◆ The data
::::

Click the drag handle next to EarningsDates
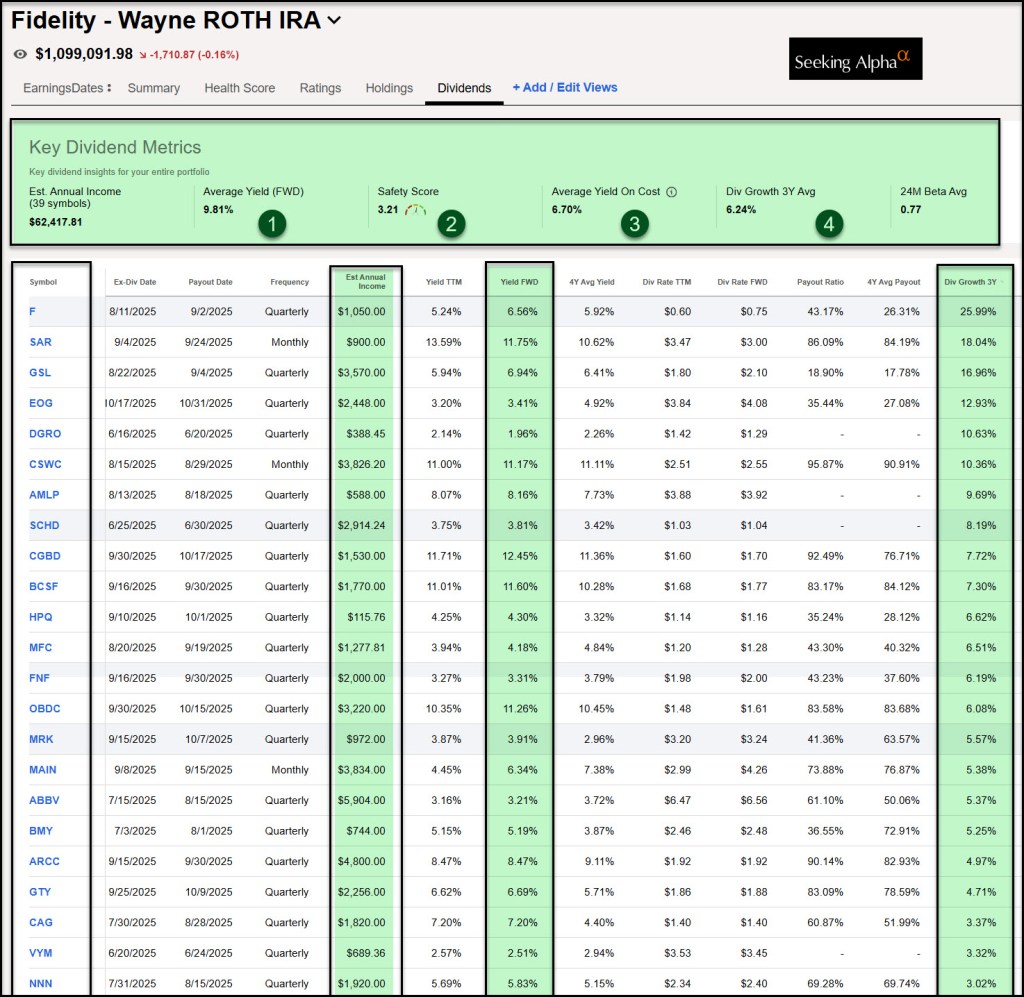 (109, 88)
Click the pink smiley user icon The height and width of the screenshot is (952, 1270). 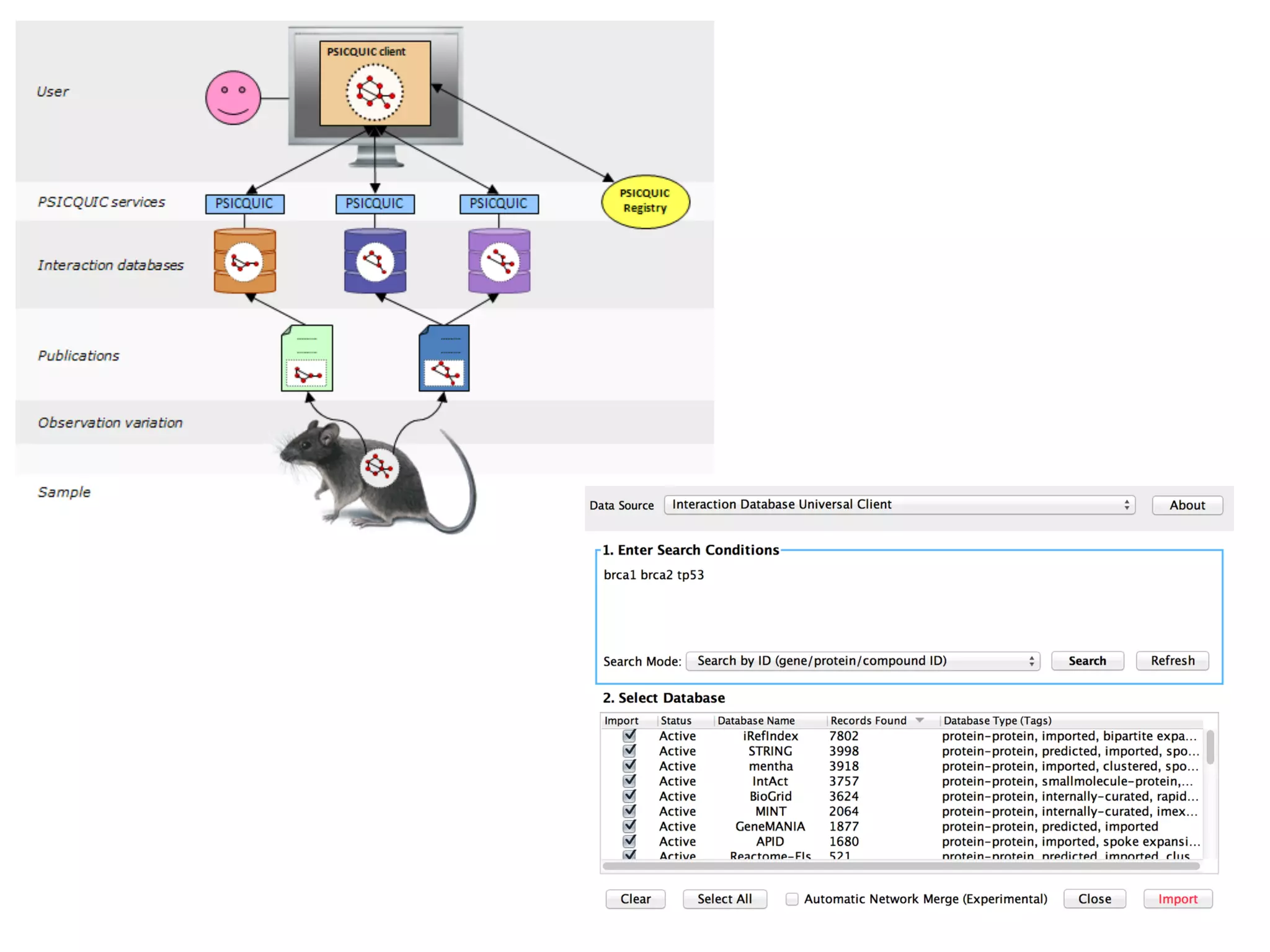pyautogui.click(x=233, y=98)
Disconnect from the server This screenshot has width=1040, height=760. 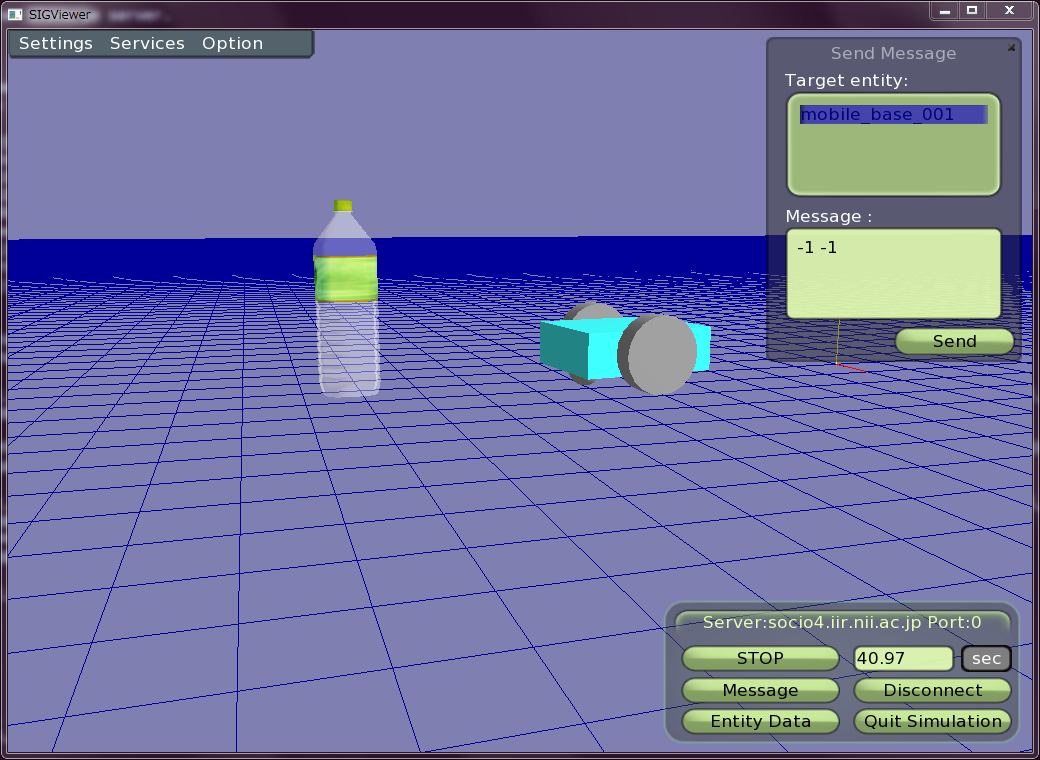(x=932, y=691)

::::

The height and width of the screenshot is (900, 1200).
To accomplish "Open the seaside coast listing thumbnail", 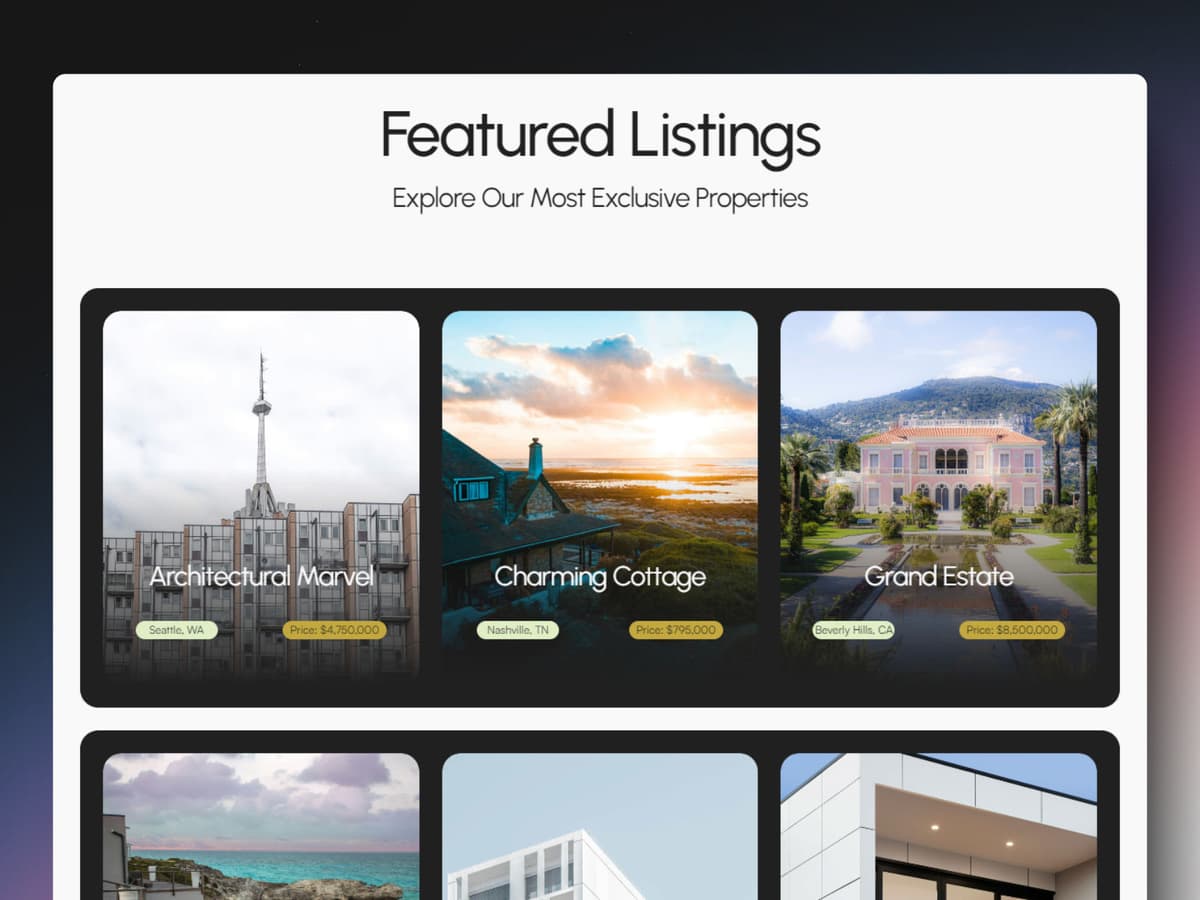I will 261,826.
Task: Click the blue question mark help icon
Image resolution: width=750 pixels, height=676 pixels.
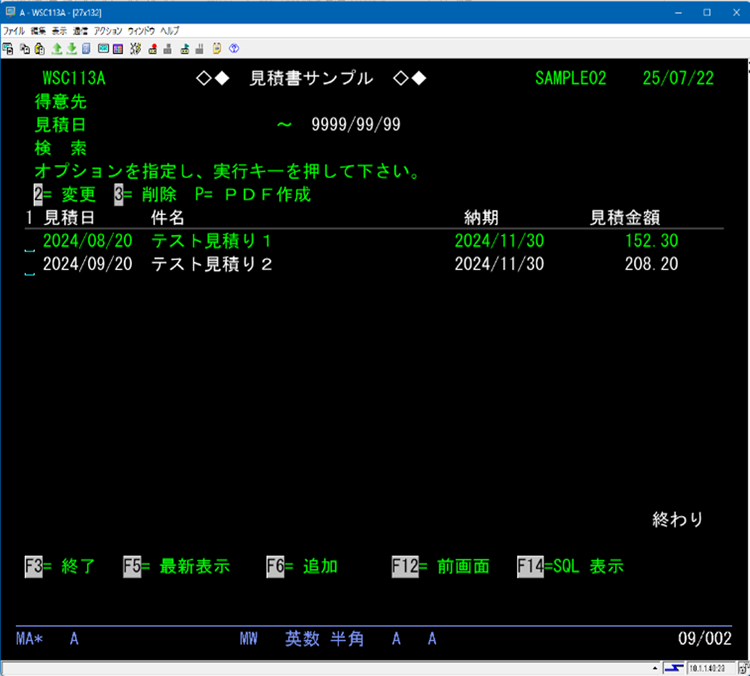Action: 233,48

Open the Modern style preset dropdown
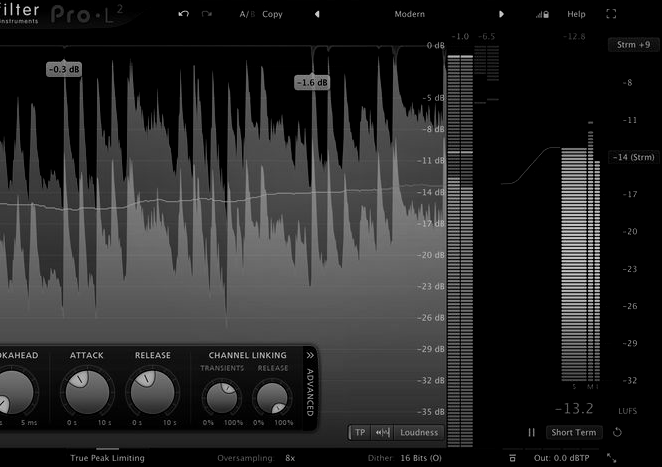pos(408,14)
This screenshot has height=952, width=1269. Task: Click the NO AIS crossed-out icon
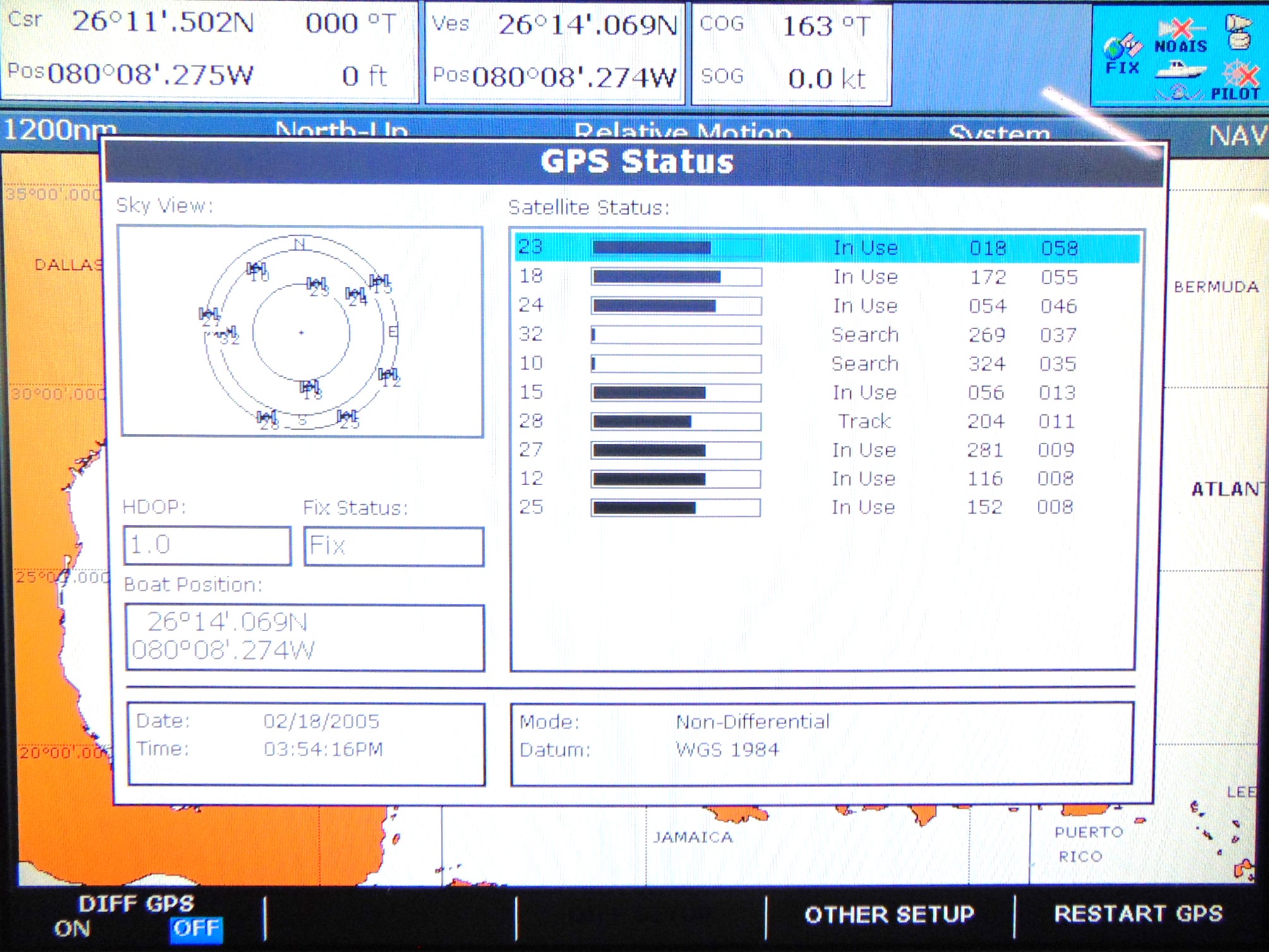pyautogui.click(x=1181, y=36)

::::

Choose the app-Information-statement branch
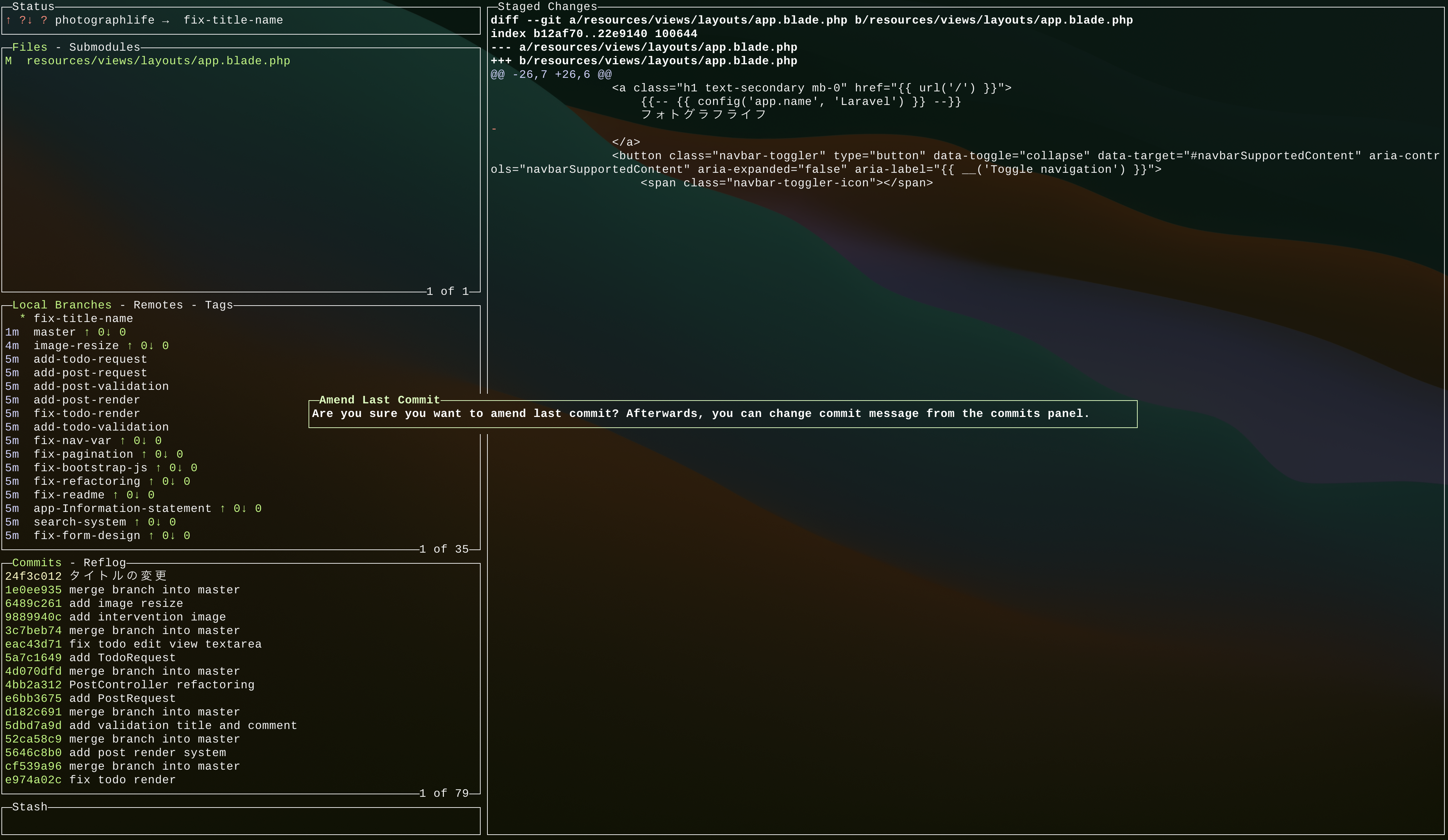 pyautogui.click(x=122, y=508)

::::

◆ Instruction
Rewrite the records in the stretch from the line containing "Open the Modern style preset dropdown" through the line containing "pyautogui.click(x=1181, y=36)", requests included, shifting every coordinate in the answers up by 20. Leave the pictures out of your reply.

◆ Solution
Open the Modern style preset dropdown
pos(428,34)
This screenshot has height=952, width=1269. Task: Click the NO AIS crossed-out icon
pyautogui.click(x=1201, y=56)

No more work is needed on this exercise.